--- Task item ---
Copy every line below precisely as it appears.

##### Material provided

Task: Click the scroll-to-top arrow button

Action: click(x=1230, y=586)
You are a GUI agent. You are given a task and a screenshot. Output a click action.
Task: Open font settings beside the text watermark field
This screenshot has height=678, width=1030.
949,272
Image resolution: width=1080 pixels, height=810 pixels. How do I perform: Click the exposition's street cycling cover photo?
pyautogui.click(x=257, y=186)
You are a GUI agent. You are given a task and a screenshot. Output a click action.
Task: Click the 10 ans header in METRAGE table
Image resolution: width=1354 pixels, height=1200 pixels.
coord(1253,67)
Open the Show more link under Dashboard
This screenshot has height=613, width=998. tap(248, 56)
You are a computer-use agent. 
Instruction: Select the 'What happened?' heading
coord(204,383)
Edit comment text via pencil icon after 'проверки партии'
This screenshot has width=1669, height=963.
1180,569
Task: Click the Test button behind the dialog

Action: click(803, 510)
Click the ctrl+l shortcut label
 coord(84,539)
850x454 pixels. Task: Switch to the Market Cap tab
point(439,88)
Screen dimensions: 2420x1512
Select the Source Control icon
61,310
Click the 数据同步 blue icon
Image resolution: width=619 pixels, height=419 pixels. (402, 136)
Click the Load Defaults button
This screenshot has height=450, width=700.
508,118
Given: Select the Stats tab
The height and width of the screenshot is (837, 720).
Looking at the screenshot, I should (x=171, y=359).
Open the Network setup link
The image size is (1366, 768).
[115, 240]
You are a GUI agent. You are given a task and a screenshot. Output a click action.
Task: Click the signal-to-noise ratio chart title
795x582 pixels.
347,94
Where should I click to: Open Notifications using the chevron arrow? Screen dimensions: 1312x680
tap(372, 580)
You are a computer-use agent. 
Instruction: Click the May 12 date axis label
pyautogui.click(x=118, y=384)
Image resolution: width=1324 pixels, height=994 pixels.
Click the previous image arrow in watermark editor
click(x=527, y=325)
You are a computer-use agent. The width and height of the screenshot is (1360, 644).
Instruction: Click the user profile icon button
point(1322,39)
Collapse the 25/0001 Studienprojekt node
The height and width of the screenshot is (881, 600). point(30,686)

##########

--- Written reply ---
Task: Click the scroll-to-top arrow button

Action: click(x=1230, y=586)
You are a GUI agent. You are given a task and a screenshot. Output a click action.
Task: Open font settings beside the text watermark field
This screenshot has height=678, width=1030.
949,272
Image resolution: width=1080 pixels, height=810 pixels. How do I perform: Click the exposition's street cycling cover photo?
pyautogui.click(x=257, y=186)
You are a GUI agent. You are given a task and a screenshot. Output a click action.
Task: Click the 10 ans header in METRAGE table
Image resolution: width=1354 pixels, height=1200 pixels.
coord(1253,67)
Open the Show more link under Dashboard
This screenshot has height=613, width=998. tap(248, 56)
You are a computer-use agent. 
Instruction: Select the 'What happened?' heading
coord(204,383)
Edit comment text via pencil icon after 'проверки партии'
This screenshot has width=1669, height=963.
1180,569
Task: Click the Test button behind the dialog

Action: click(803, 510)
Click the ctrl+l shortcut label
 coord(84,539)
850x454 pixels. Task: Switch to the Market Cap tab
point(439,88)
Screen dimensions: 2420x1512
Select the Source Control icon
61,310
Click the 数据同步 blue icon
Image resolution: width=619 pixels, height=419 pixels. (402, 136)
Click the Load Defaults button
This screenshot has height=450, width=700.
508,118
Given: Select the Stats tab
The height and width of the screenshot is (837, 720).
Looking at the screenshot, I should (x=171, y=359).
Open the Network setup link
The image size is (1366, 768).
[115, 240]
You are a GUI agent. You are given a task and a screenshot. Output a click action.
Task: Click the signal-to-noise ratio chart title
795x582 pixels.
347,94
Where should I click to: Open Notifications using the chevron arrow? Screen dimensions: 1312x680
tap(372, 580)
You are a computer-use agent. 
Instruction: Click the May 12 date axis label
pyautogui.click(x=118, y=384)
Image resolution: width=1324 pixels, height=994 pixels.
Click the previous image arrow in watermark editor
click(x=527, y=325)
You are a computer-use agent. The width and height of the screenshot is (1360, 644).
Instruction: Click the user profile icon button
point(1322,39)
Collapse the 25/0001 Studienprojekt node
The height and width of the screenshot is (881, 600). point(30,686)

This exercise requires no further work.